Requirement
Please write each record out again word for word.

** Data in this exercise follows **

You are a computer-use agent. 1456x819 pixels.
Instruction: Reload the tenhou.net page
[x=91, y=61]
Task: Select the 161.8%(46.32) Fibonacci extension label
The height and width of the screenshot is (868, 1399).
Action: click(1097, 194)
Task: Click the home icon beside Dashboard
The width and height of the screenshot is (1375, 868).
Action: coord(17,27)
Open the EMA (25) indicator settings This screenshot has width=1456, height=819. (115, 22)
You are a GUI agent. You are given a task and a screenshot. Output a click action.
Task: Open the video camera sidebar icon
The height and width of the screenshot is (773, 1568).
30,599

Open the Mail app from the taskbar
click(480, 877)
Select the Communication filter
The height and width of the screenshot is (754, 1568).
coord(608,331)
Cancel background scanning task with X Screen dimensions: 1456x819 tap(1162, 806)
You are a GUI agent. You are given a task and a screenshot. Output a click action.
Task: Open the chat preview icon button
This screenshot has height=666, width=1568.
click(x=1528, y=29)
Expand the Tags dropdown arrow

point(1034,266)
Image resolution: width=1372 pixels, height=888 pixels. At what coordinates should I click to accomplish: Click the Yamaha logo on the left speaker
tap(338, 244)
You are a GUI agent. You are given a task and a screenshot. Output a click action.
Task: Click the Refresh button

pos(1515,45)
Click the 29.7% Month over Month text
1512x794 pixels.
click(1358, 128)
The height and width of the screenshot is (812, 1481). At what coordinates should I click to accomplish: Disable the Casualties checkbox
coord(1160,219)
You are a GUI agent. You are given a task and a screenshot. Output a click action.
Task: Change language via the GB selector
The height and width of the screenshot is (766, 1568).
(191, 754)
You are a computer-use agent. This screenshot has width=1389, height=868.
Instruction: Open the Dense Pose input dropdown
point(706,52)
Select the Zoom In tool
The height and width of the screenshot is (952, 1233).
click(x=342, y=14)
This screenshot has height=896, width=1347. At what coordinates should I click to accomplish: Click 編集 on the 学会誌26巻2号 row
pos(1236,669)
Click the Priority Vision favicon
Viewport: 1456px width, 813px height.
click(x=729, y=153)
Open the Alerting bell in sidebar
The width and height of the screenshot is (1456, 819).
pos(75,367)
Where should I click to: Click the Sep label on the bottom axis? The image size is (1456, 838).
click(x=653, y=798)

** End of Data in this exercise **

Answer to the problem
You are a computer-use agent. 1456x819 pixels.
Instruction: Reload the tenhou.net page
[x=91, y=61]
Task: Select the 161.8%(46.32) Fibonacci extension label
The height and width of the screenshot is (868, 1399).
Action: click(1097, 194)
Task: Click the home icon beside Dashboard
The width and height of the screenshot is (1375, 868).
Action: coord(17,27)
Open the EMA (25) indicator settings This screenshot has width=1456, height=819. (115, 22)
You are a GUI agent. You are given a task and a screenshot. Output a click action.
Task: Open the video camera sidebar icon
The height and width of the screenshot is (773, 1568).
30,599

Open the Mail app from the taskbar
click(480, 877)
Select the Communication filter
The height and width of the screenshot is (754, 1568).
coord(608,331)
Cancel background scanning task with X Screen dimensions: 1456x819 tap(1162, 806)
You are a GUI agent. You are given a task and a screenshot. Output a click action.
Task: Open the chat preview icon button
This screenshot has height=666, width=1568.
click(x=1528, y=29)
Expand the Tags dropdown arrow

point(1034,266)
Image resolution: width=1372 pixels, height=888 pixels. At what coordinates should I click to accomplish: Click the Yamaha logo on the left speaker
tap(338, 244)
You are a GUI agent. You are given a task and a screenshot. Output a click action.
Task: Click the Refresh button

pos(1515,45)
Click the 29.7% Month over Month text
1512x794 pixels.
click(1358, 128)
The height and width of the screenshot is (812, 1481). At what coordinates should I click to accomplish: Disable the Casualties checkbox
coord(1160,219)
You are a GUI agent. You are given a task and a screenshot. Output a click action.
Task: Change language via the GB selector
The height and width of the screenshot is (766, 1568).
(191, 754)
You are a computer-use agent. This screenshot has width=1389, height=868.
Instruction: Open the Dense Pose input dropdown
point(706,52)
Select the Zoom In tool
The height and width of the screenshot is (952, 1233).
click(x=342, y=14)
This screenshot has height=896, width=1347. At what coordinates should I click to accomplish: Click 編集 on the 学会誌26巻2号 row
pos(1236,669)
Click the Priority Vision favicon
Viewport: 1456px width, 813px height.
click(x=729, y=153)
Open the Alerting bell in sidebar
The width and height of the screenshot is (1456, 819).
pos(75,367)
Where should I click to: Click the Sep label on the bottom axis? The image size is (1456, 838).
click(x=653, y=798)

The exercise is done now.